According to Meltio, the revamped model is the result of several months of R&D development after the first public presentation of the company’s product portfolio at Formnext 2019. The new version is said to offer greater portability and more compact dimensions (94 x 75 x 45 cm), which allow easy integration with most existing CNC, robotic and gantry systems. The Meltio Engine also includes an onboard computer with integrated touchscreen and GUI for easy operation and monitoring of manufacturing jobs.

The Meltio Engine uses the same proprietary Meltio LMD-Wire + Powder technology used in its compact metal Additive Manufacturing machine, the Meltio M450. The build head uses a high-power multi-laser configuration to deposit layers of metal in wire format, with the added option to work with powder for the creation of special alloys.

Additionally, the Meltio Engine can manufacture full-density metal parts with materials such as stainless steel (all common grades), Inconel (718 and 625) and Ti6Al4V (grades 5 and 23). The company explains that many other materials are currently under development at Meltio’s R&D centres in the USA and Spain, such as copper, aluminium, molybdenum, tungsten, X9, gold and invar.

Ángel Llavero, Meltio’s CEO, stated, “After the launch of the M450, the Meltio Engine moves the Meltio LMD to a new format with which it will solve one of the great historical limitations that Additive Manufacturing had: the ability to manufacture large parts.
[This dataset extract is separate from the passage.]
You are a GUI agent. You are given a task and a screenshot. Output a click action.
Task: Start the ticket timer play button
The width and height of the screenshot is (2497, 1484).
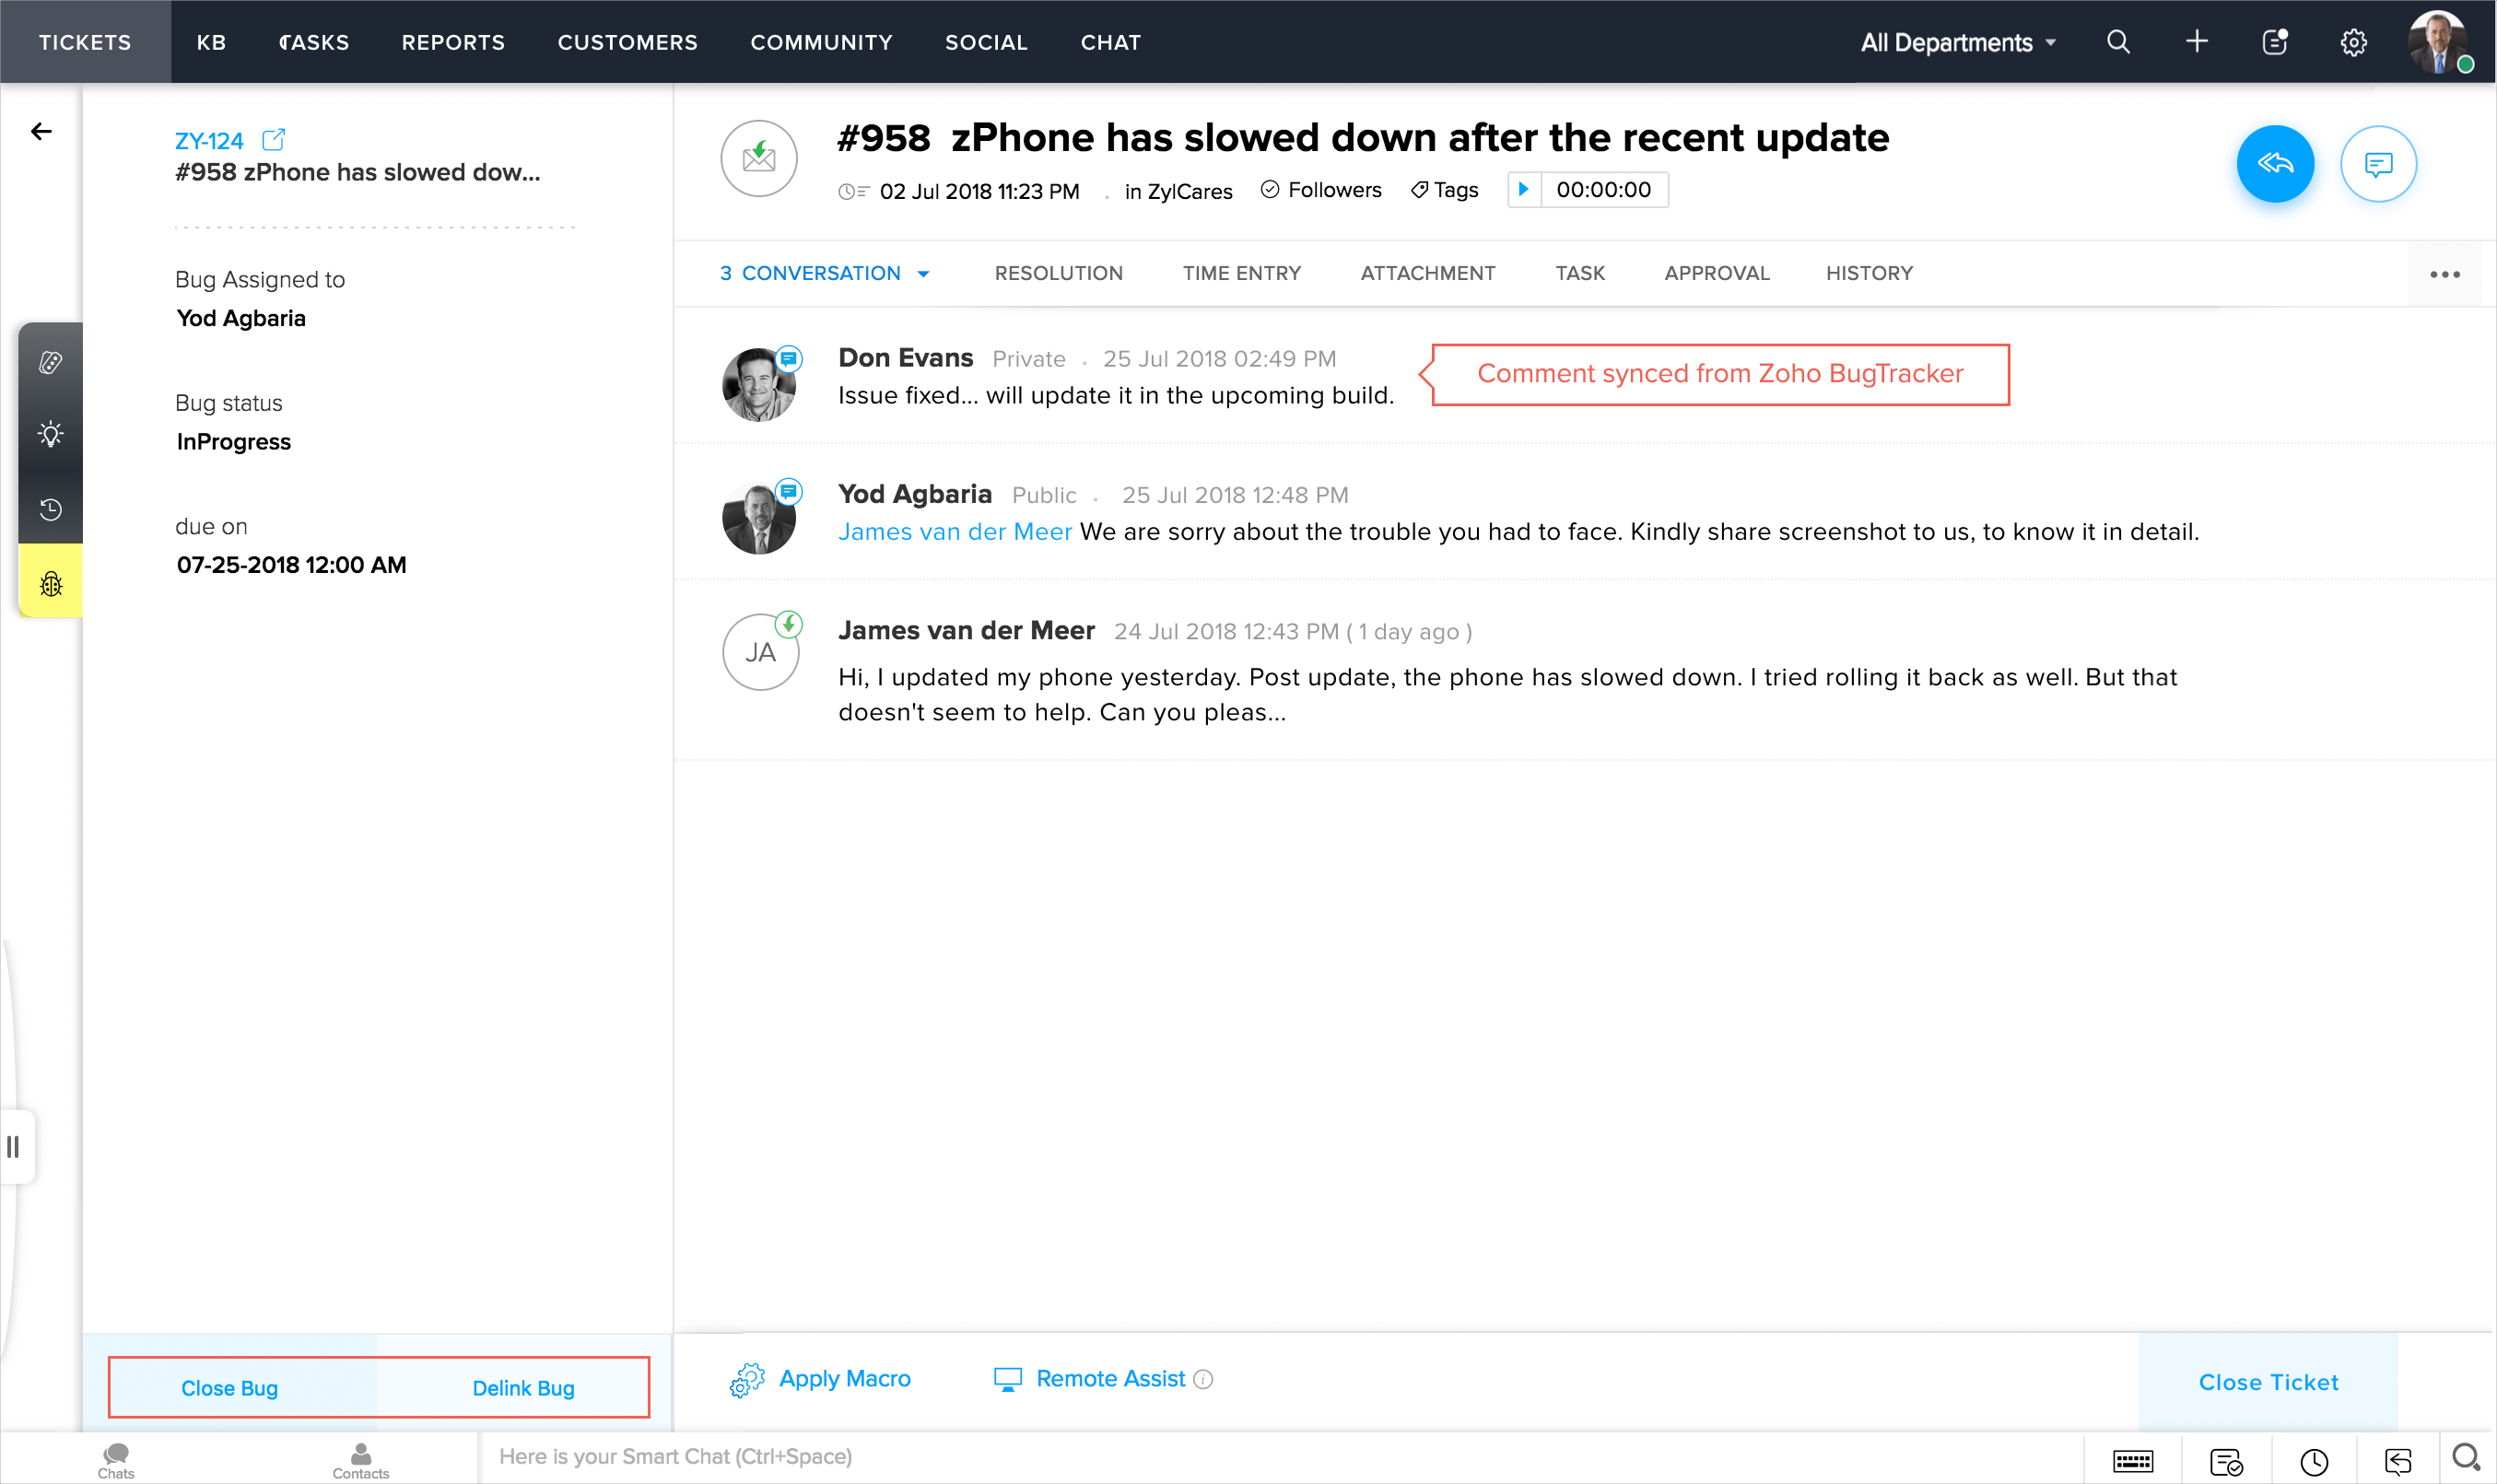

Now the part size is limited only by the capacity of the robot, the gantry or the CNC in which the Meltio Engine is integrated.”

Llavero went on on highlight how the Meltio Engine is designed to manufacture at industrial mass-production levels, to optimise resources, and to allow small, medium and large companies to use the technology to additively manufacture metal parts in the most optimised way. “That was unthinkable until the arrival of Meltio because of costs, difficulty, need for space,” he continued. “Is Meltio Additive Manufacturing? Yes, but it offers a completely different metal Additive Manufacturing concept than the one conceived today by the world market.”

Brian Matthews, CTO of Meltio, commented, “Because it’s a one-step process the production time from conceiving a part to manufacturing the final design is very fast, typically just a few hours. This can compare to weeks or months in a conventional process. The production cost is also very low because the entire manufacturing process is performed in one machine.”

“Meltio has removed this barrier, unlocking the true potential of hybrid manufacturing for the first time,” Matthews concluded.